Title : Sandra Gulland, author of THE GAME OF HOPE, on incorporating scenes from other novels
link : Sandra Gulland, author of THE GAME OF HOPE, on incorporating scenes from other novels
Sandra Gulland, author of THE GAME OF HOPE, on incorporating scenes from other novels
We're excited to have Sandra Gulland swing by to chat about her latest novel, THE GAME OF HOPE.Sandra, what scene was really hard for you to write and why, and is that the one of which you are most proud? Or is there another scene you particularly love?
The hardest scene to write in THE GAME OF HOPE was the final scene, because so many story threads had to come together in a big way, and all at once. In writer-parlance, these are called "set pieces": major scenes with a lot going on in them. What's challenging is showing the big picture, but not confusing the reader.
At the same time, this scene had to include the same masquerade ball that appeared in TALES OF PASSION, TALES OF WOE, the second book in THE JOSEPHINE B. TRILOGY. In the TRILOGY, the ball is viewed from Josephine's perspective. In THE GAME OF HOPE, it's from the point-of-view of her daughter, Hortense. Needless to say, their experiences of that masquerade ball were entirely different.

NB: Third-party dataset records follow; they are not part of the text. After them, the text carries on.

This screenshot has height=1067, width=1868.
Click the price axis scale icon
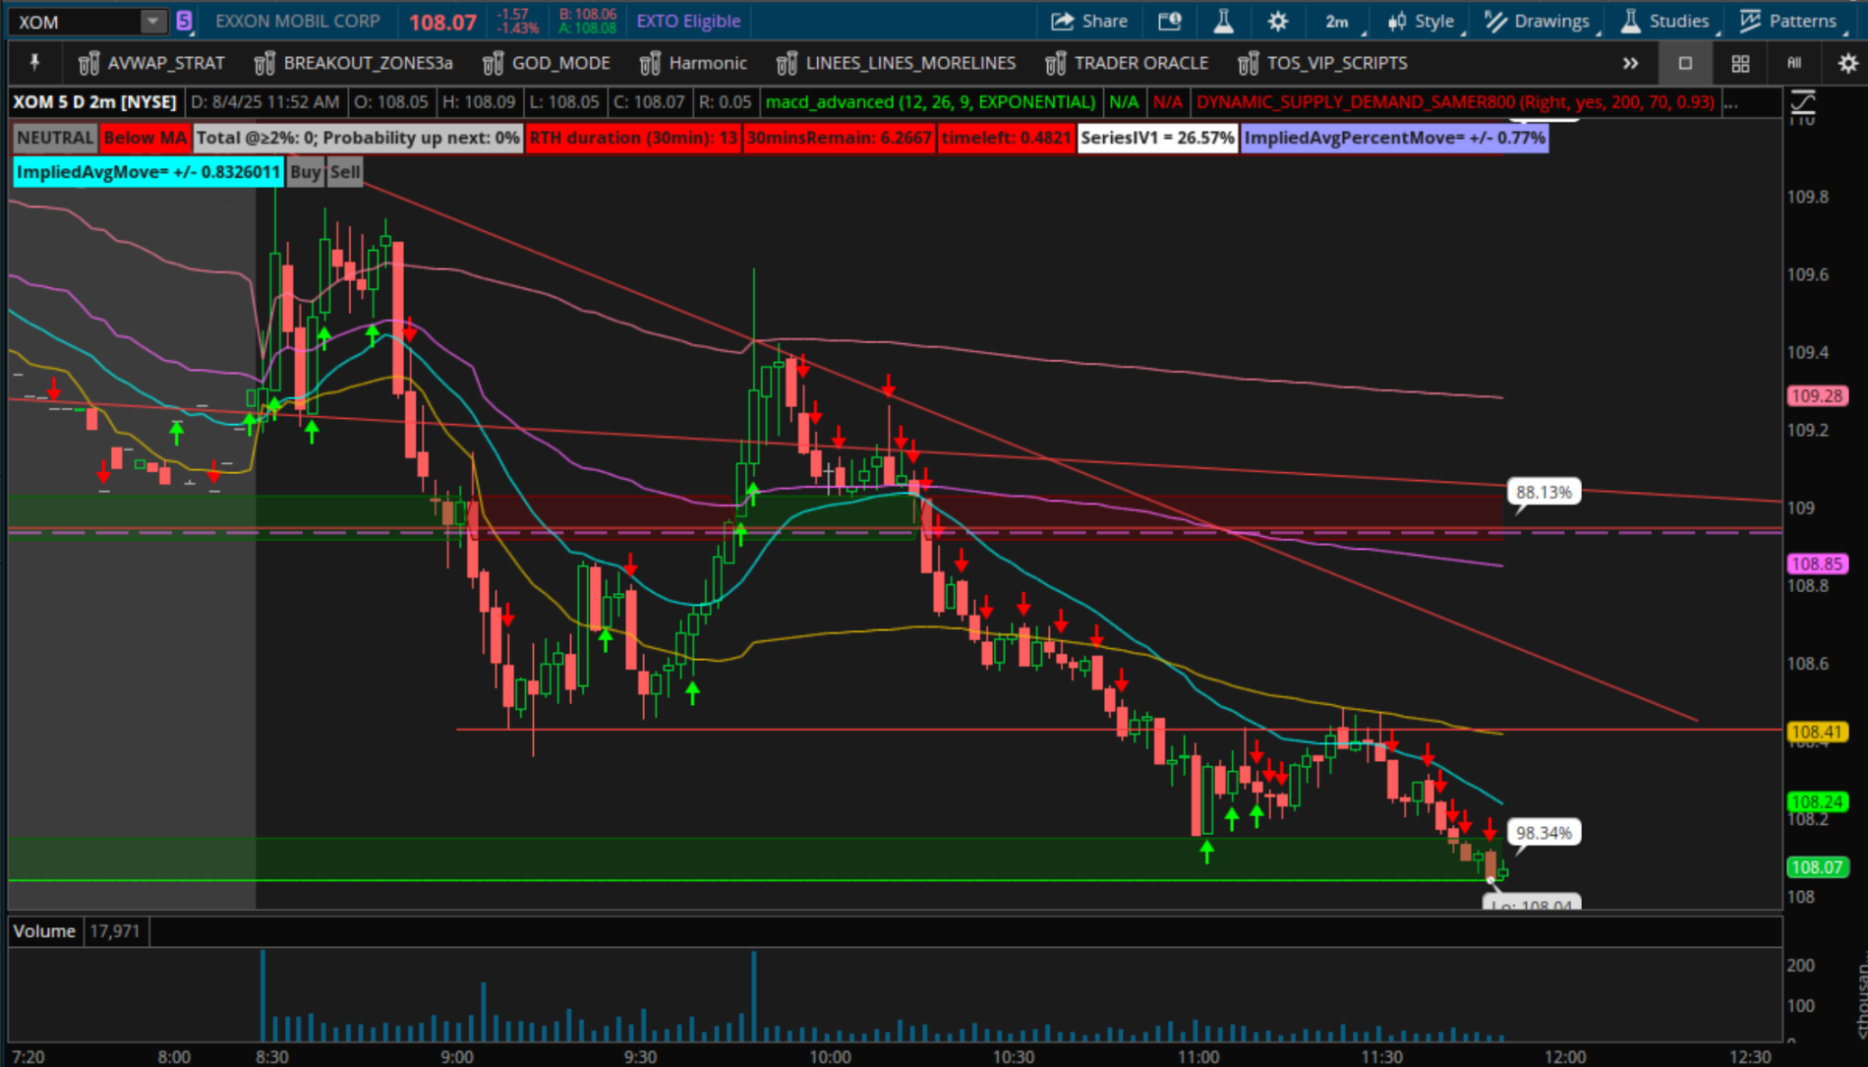click(1802, 101)
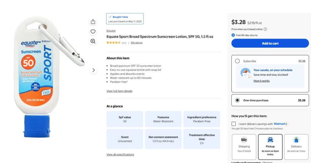Open price when purchased online info icon
This screenshot has width=311, height=163.
[x=265, y=29]
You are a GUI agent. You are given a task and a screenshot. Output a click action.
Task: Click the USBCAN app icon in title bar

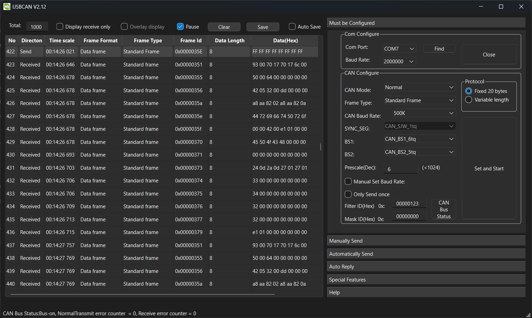(7, 7)
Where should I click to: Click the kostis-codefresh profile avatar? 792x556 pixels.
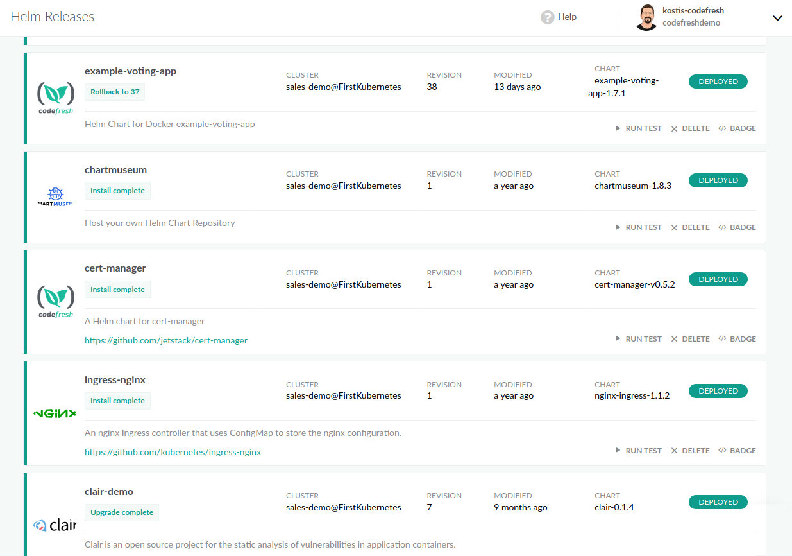click(x=646, y=18)
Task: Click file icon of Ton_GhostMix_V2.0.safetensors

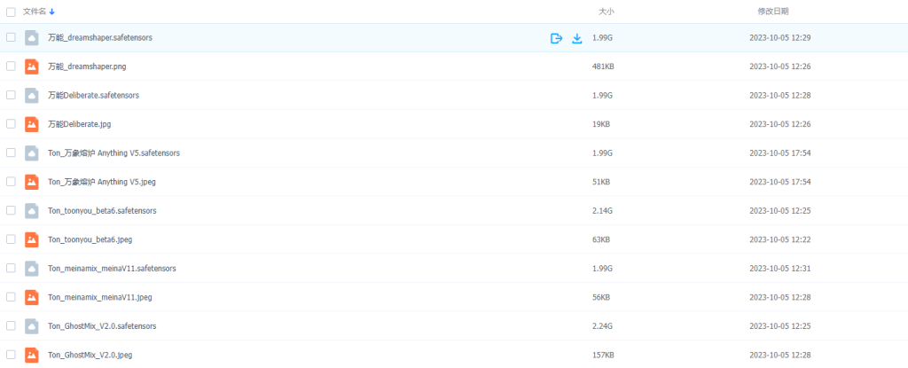Action: pos(32,326)
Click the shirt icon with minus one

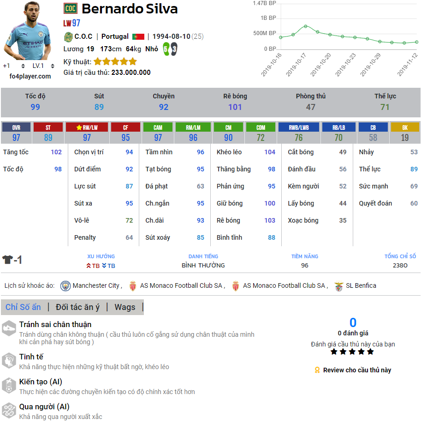click(x=12, y=260)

Likewise, the scene had to jive as much as possible with the historical record. It took some research to find a credible reason why Hortense's love interest, Christophe Duroc, might be in attendance. So very important!
How long or hard was your road to publication? How many books did you write before this one, and how many never got published?

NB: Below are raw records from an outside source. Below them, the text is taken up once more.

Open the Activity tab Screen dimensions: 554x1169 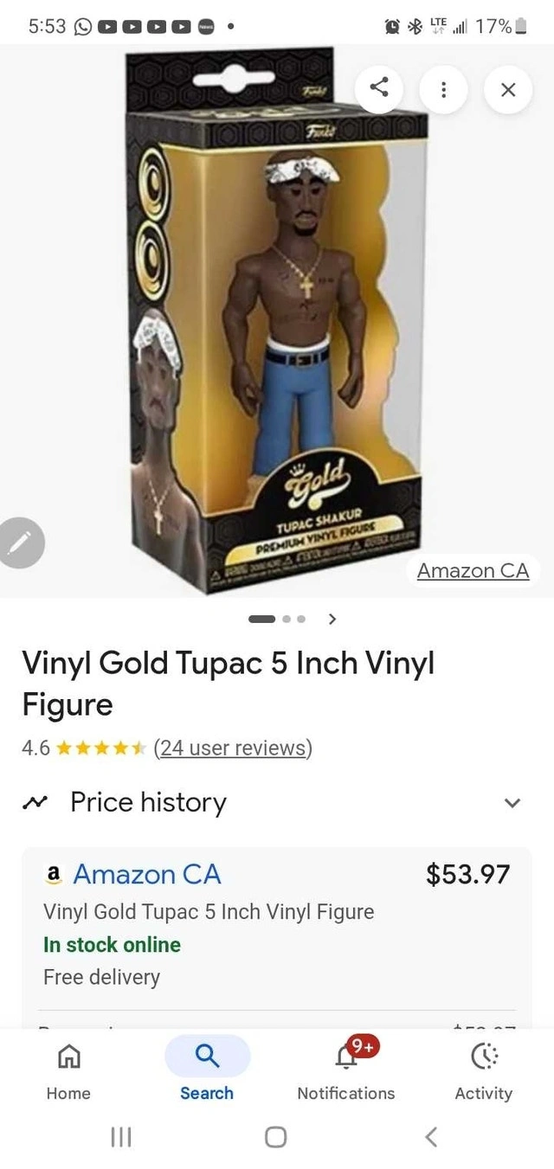click(483, 1070)
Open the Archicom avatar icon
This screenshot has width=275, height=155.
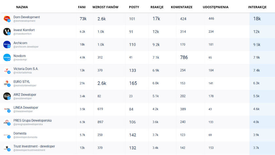pos(7,45)
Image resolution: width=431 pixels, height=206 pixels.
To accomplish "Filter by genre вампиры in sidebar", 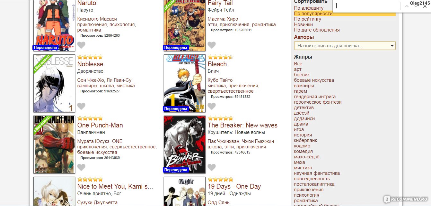I will point(304,86).
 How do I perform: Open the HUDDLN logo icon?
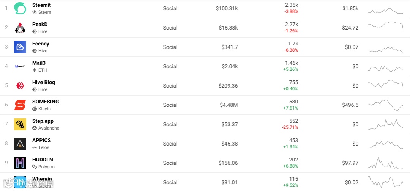point(20,163)
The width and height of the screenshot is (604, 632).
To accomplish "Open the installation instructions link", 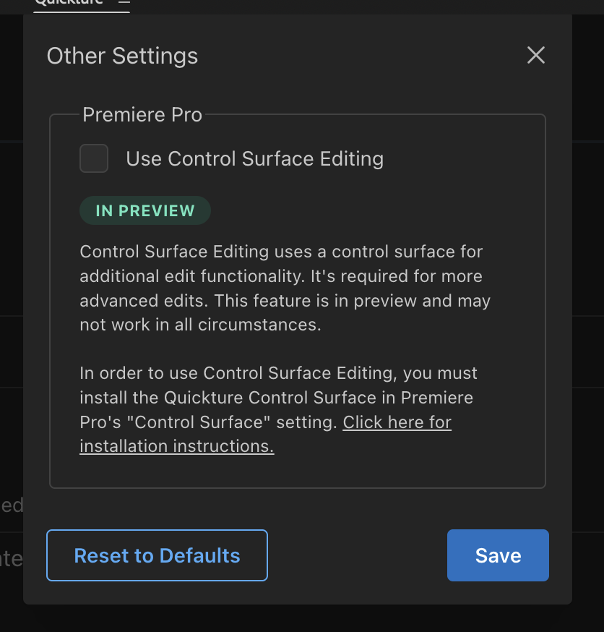I will pos(177,446).
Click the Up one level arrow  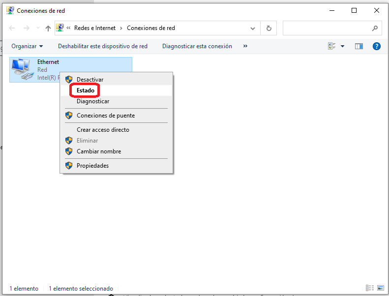coord(48,29)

I had always meant to write a book "someday." When our two children were young, I set my alarm for one hour before they woke to do my writing. I also timed our coffee pot to begin brewing; the smell of the coffee helped lure me out of bed. After one year of "automatic" journal writing, I printed out the stack of pages, only to discover that what I had were hundreds of pages on the subject of exhaustion.

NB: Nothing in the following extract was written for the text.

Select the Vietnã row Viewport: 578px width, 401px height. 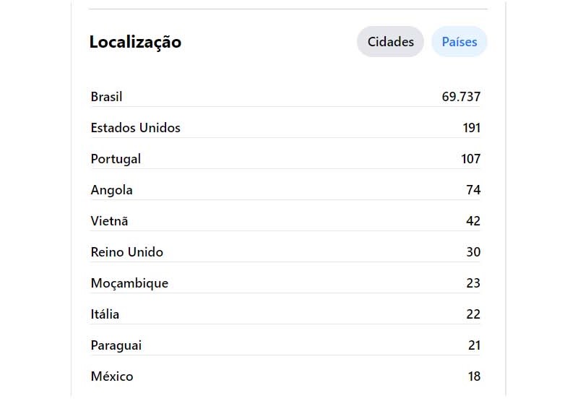[285, 221]
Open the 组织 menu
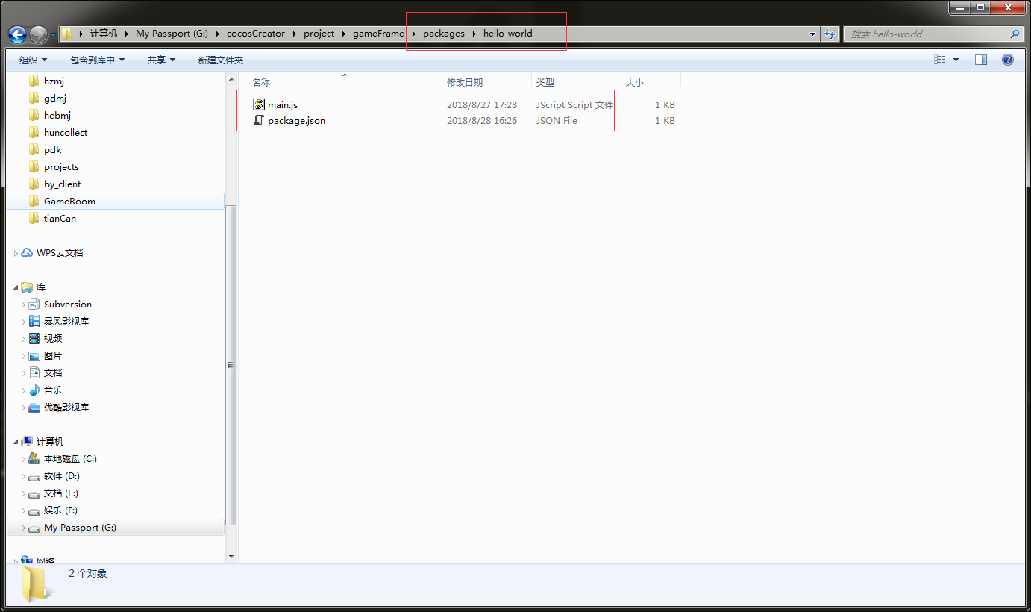 click(x=33, y=60)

When I turned 40, I read a self-help book that suggested that one imagine what words would be on their tombstone. The horrifying words that came to me were: "She never got around to it." That was the point at which I realized that I had to begin writing immediately. The children were in school by then, so I gave my morning hours to writing a novel, and my afternoon hours to my freelance work, which was editing.
In this way, over a year's time, I had a manuscript about the end of the world. A nuclear holocaust wasn't that popular a subject at that time, so it got rejected again and again. In the drawer it went.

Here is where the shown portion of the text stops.